Behindert - Gehindert - Verhindert

Sparpolitik statt Integration?

 

Seit nunmehr drei Jahren fährt die Gemeinde Wien im Bereich der Betreuung von Menschen mit geistiger Behinderung einen sehr restriktiven Finanzierungskurs. Die Auswirkungen dieser Politik sind mittlerweile zum Teil drastisch spürbar.

Die privaten Trägerorganisationen der Behindertenbetreuung sind so kaum mehr in der Lage, ihre tatsächlichen Kosten zu decken, bei einigen Organisationen werden auch schon die bestehenden Betriebsvereinbarungen in Frage gestellt.

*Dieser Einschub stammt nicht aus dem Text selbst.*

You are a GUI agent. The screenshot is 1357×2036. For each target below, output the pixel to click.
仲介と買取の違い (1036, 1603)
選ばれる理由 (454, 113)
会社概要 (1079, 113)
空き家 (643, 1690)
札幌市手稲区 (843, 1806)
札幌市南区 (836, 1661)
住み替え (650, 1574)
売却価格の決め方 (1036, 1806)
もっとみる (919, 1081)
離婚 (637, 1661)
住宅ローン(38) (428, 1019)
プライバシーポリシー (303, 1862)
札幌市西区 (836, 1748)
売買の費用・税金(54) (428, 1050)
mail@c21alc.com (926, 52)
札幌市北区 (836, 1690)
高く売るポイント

Dies hat zur Folge, daß die Arbeitsbedingungen für BetreuerInnen immer schwieriger werden (es existieren unterschiedliche Formen der Ausbildung, aber weder ein gesetzlich anerkanntes Berufsbild noch Kollektivvertrag oder Mindestlöhne, der Arbeitsdruck steigt und vermehrt wird unausgebildetes Personal eingestellt ...).

Auch die Lebensbedingungen von Menschen mit geistiger Behinderung verschlechtern sich zusehends. Durch Regressforderungen und durch drastische Erhöhung der Kosten für soziale Dienste haben sich die finanziellen Mittel Betroffener verringert, anstatt erhöht. Die Umsetzung des Grundgedankens der Integration wird durch die Einsparungsmaßnahmen zumindest stark erschwert. Wer sich z. B. keine Kinokarte, keinen Gasthaus- oder Friseurbesuch leisten kann, wird vom sozialen und kulturellen Leben definitiv ausgeschlossen.

Die seit langem überfällige Ausgliederung von Menschen mit Behinderung aus (psychiatrischen) Großeinrichtungen verzögert sich bzw. kommt zum Stillstand. Insgesamt wird durch die kurzsichtige Sparpolitik der Gemeinde Wien die Integration geistig behinderter Menschen in alle Bereiche des gesellschaftlichen Lebens stark in Frage gestellt.

Gegen diese Entwicklung richtet sich eine vom Berufsverband der BehindertenpädagogInnen und FachbetreuerInnen und BetriebsrätInnen initiierten Unterschriftenaktion, die von mehr als der Hälfte der in diesem Bereich tätigen BetreuerInnen unterschrieben wurde.